*Extracted records*:
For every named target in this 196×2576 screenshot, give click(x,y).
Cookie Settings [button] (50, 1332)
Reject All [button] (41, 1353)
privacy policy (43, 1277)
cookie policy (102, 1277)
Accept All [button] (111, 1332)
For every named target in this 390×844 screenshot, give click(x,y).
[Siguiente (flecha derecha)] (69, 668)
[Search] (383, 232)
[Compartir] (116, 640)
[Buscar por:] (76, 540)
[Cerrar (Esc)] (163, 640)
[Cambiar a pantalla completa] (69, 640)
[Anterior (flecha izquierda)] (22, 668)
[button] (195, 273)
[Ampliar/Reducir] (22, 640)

---

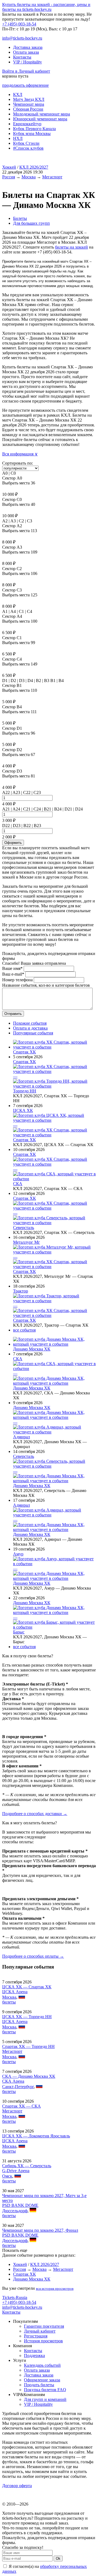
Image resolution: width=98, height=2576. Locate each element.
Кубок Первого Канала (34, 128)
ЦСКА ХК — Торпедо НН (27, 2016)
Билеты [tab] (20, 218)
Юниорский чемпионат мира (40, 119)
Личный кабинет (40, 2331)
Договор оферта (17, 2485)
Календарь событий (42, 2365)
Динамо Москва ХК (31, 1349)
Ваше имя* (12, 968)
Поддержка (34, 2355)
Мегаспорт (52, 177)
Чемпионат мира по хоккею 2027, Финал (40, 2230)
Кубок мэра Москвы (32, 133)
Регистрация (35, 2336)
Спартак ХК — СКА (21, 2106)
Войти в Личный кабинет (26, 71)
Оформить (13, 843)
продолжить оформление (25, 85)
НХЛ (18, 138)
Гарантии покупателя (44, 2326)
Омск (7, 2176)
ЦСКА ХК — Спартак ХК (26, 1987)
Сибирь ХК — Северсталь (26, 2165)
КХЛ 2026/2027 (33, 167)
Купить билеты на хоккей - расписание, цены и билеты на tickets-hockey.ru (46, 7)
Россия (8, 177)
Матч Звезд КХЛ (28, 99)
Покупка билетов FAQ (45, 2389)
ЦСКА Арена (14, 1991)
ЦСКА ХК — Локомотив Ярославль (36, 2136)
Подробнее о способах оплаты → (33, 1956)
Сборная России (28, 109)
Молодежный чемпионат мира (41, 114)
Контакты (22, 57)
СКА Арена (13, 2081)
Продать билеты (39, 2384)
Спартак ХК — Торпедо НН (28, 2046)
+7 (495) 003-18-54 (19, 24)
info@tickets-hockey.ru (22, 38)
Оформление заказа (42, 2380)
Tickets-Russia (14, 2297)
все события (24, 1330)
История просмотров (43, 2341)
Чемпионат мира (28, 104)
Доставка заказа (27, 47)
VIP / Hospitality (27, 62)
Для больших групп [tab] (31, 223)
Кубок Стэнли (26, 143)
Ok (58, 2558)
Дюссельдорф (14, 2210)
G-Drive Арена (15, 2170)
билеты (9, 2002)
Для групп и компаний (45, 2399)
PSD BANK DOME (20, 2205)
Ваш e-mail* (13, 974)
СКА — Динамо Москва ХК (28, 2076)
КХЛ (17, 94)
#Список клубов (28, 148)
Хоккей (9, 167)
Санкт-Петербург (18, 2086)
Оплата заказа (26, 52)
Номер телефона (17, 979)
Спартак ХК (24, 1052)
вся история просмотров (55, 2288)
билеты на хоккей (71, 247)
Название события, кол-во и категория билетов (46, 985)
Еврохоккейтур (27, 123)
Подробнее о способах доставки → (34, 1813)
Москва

* * *

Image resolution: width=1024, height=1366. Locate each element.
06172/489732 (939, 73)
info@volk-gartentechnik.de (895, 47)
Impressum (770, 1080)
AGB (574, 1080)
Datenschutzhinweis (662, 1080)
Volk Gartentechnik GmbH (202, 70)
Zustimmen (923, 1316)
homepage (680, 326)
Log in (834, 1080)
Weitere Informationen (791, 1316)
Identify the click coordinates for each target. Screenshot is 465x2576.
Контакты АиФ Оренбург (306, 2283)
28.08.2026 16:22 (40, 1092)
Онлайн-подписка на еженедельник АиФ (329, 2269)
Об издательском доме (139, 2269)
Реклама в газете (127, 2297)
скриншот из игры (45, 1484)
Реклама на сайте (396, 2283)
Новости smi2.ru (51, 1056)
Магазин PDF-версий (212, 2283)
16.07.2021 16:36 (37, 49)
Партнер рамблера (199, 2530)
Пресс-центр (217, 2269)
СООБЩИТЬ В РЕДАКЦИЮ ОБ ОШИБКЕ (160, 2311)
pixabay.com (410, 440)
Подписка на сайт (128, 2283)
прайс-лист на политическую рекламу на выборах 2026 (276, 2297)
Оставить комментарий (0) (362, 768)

*Directions*:
Take from the material above the lines running from the one with "06172/489732 (939, 73)" through the one with "Подписка на сайт (128, 2283)", and repeat them exactly, with nothing else.

*Finished exercise*:
06172/489732 (939, 73)
info@volk-gartentechnik.de (895, 47)
Impressum (770, 1080)
AGB (574, 1080)
Datenschutzhinweis (662, 1080)
Volk Gartentechnik GmbH (202, 70)
Zustimmen (923, 1316)
homepage (680, 326)
Log in (834, 1080)
Weitere Informationen (791, 1316)
Identify the click coordinates for each target. Screenshot is 465x2576.
Контакты АиФ Оренбург (306, 2283)
28.08.2026 16:22 (40, 1092)
Онлайн-подписка на еженедельник АиФ (329, 2269)
Об издательском доме (139, 2269)
Реклама в газете (127, 2297)
скриншот из игры (45, 1484)
Реклама на сайте (396, 2283)
Новости smi2.ru (51, 1056)
Магазин PDF-версий (212, 2283)
16.07.2021 16:36 (37, 49)
Партнер рамблера (199, 2530)
Пресс-центр (217, 2269)
СООБЩИТЬ В РЕДАКЦИЮ ОБ ОШИБКЕ (160, 2311)
pixabay.com (410, 440)
Подписка на сайт (128, 2283)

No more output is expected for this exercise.